The Covered Bond Report

News, analysis, data

Encouraging start to 2021 as Aareal achieves tight pricing

Aareal Bank issued the first benchmark covered bond of 2021 today (Tuesday), a €500m no-grow seven year mortgage Pfandbrief, and its €1bn-plus book and pricing flat to slightly inside fair value was seen by syndicate bankers as a “decent start” to the year that could encourage other issuers.

Aareal imageAfter announcing the mandate yesterday (Monday), Aareal leads BNP Paribas, Commerzbank, LBBW, Société Générale and UniCredit this morning went out with guidance of the mid-swaps plus 4bp area for the €500m no-grow seven year mortgage Pfandbrief. After around an hour and 30 minutes, books were reported as being at €1bn, including €100m joint lead manager interest. After around two hours and 20 minutes, the spread was fixed at 1bp on the back of over €1.1bn orders, including €100m JLM interest. The final book at re-offer was over €1bn, including €100m JLM interest.

Syndicate bankers said the transaction’s outcome was in line with expectations and represents, in the words of one, “a decent start” for the covered bond market in 2021.

“Aareal is a name that is unlikely to ever see a super-bumper book,” he said, “so I’d say these guys have done pretty nicely with orders peaking over €1.1bn, which minus ECB probably equals €700m of real investor demand.”

Another banker away from the leads said that while the new issue was by no means a blow-out, the book was reasonable considering the pricing at 1bp, which he said was an “ambitious outcome” for the issuer.

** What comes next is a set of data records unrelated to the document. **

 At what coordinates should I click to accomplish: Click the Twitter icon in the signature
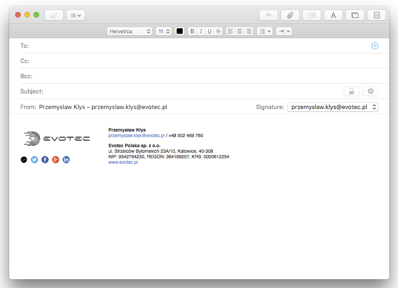(x=34, y=160)
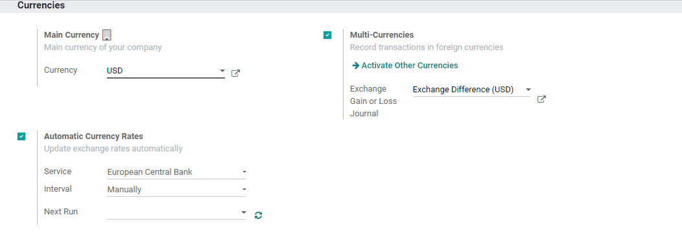Click the green refresh icon beside Next Run
This screenshot has height=243, width=682.
point(259,214)

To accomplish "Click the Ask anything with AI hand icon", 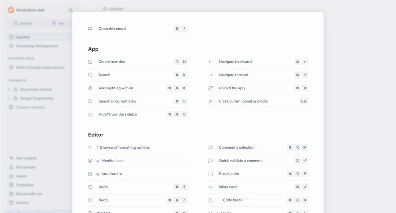I will click(x=90, y=88).
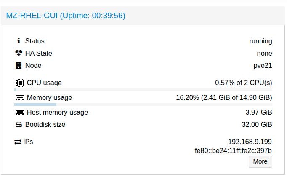Click the running status value
The height and width of the screenshot is (177, 287).
click(x=260, y=41)
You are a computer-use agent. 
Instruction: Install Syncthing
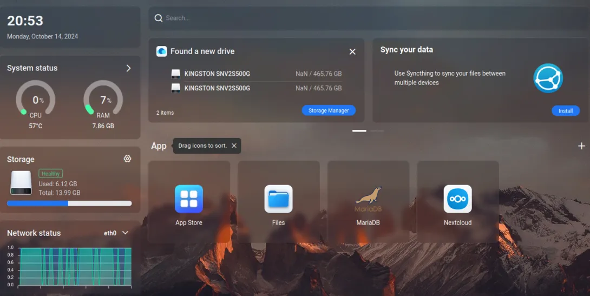point(566,110)
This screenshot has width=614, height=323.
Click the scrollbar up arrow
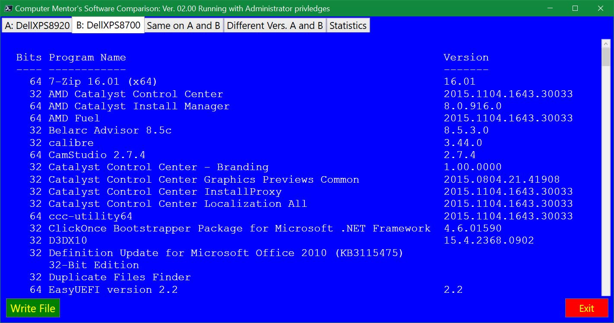click(606, 44)
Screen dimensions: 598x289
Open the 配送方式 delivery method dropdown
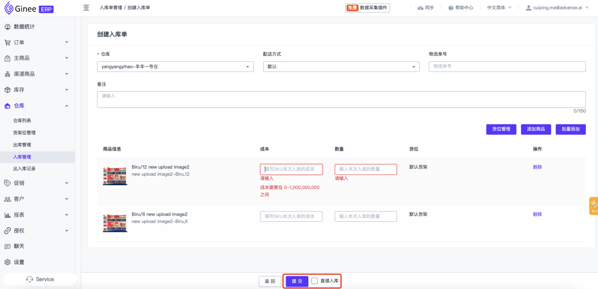coord(341,67)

Orders appeared to stall after the €1bn threshold was crossed, he noted, indicating a degree of price sensitivity in the book.

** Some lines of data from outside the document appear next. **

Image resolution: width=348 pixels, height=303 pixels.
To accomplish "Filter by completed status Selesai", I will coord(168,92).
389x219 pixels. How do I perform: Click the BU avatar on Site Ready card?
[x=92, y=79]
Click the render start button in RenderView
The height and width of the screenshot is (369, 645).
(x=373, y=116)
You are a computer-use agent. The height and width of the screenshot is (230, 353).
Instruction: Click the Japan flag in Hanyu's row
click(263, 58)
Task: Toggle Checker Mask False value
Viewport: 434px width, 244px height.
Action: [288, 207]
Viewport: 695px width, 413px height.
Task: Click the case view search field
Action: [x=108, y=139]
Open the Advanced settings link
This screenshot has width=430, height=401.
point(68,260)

A lead banker acknowledged this, saying it was only to be expected and did not prevent the issuer achieving its goal.

“There was some price sensitivity,” he added, “but only from those accounts that do not bring any quality to the table.”

Fair value was at around 1bp-1.5bp based on its outstanding July 2027 paper at 1bp, according to bankers at and away from the leads, implying zero to minus 0.5bp of new issue premium.

“If you extend its July 2027s to January 2028,” said the lead banker, “that would give you a level above 1bp – perhaps 1.2bp – so the pricing was slightly below fair value.”

Given Aareal is a relatively small name and the new issue was the market reopener, the pricing through its curve was a great result, he added.

“Being able to move 3bp from guidance is also something good, being the first one out,” he said, “and it was also pretty quick, so I think both investors and the issuer are very satisfied.”

The pricing of 30.1bp over Bunds could also explain why there was not greater demand, he added, but noted that this is common to most Pfandbriefe.

“They’re just way too expensive,” he said, “but even being way too expensive, Aareal was able to be more than twice subscribed.”

A syndicate banker away from the leads said that covered bonds in general will continue to be richly priced for the foreseeable future.

“It’s going to be tight,” he said, “and it won’t make sense from a yield perspective – it’s a technical asset class and will remain so for the rest of the year.”

Aareal’s seven year deal was priced at a yield of minus 0.402%.

A Nordic name is considering issuance, according to another syndicate banker, who said he would not be surprised to see at least one more euro benchmark before the end of this week, but expects French issuers later in the month.

“The Germans are off tomorrow,” he said, “and traditionally, the seventh is the date where covered bond issuers should be out to issue on the back of the Germans returning.”

Today’s result should serve as encouragement for other issuers to approach the market, said another, who highlighted tenors beyond seven years as the likely option for most issuers.

“If we see another Pfandbrief in the next two weeks, it’s going to be long,” he added, “but I believe we’ll see something that has a bit more of a pick-up to it, perhaps something Nordic, Austrian or Dutch.”